出来の良さを素直に喜べない理由は、やはり・・・
本作は完全に Promised〜 以降の音楽性がベースとなっているので、正統派メタル/パワーメタル期の音を期待されているのであればスルーしてOKだと思います。これは Geoff さん在籍時最後となる次作『Dedicated to Chaos』についても同様です。
で・・・もし、Disturbed や Creed が大好きなのであれば、ぜひ聴いてみてください。きっと私のように満足するはずです。

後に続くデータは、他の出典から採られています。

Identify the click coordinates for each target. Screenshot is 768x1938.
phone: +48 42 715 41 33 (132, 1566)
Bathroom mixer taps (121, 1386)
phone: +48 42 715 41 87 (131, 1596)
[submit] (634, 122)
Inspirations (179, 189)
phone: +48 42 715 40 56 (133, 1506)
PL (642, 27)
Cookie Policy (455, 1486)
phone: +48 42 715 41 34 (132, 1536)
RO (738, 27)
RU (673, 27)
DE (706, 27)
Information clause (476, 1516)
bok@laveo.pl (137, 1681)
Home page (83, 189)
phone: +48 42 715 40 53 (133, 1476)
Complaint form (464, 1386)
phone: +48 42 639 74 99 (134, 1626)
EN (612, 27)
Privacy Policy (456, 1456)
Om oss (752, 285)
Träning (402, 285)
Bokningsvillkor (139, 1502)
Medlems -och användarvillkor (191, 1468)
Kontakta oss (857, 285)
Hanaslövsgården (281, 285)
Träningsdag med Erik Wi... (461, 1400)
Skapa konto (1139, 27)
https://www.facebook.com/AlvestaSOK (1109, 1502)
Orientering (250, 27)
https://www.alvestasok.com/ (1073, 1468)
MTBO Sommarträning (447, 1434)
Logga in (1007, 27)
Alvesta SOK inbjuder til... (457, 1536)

一つ引っかかるのは、本作が Geoff派(Geoff Tate・Kelly Gray・Jason Slater)主導で制作されたことでしょうか。O:M2 と同様 "結果オーライで出来は良い" んですが・・・いくら作品の出来が良くても、"人間性" に問題があると素直に応援出来なかったりしますね。日頃の行いがいかに大事かを痛感させられます。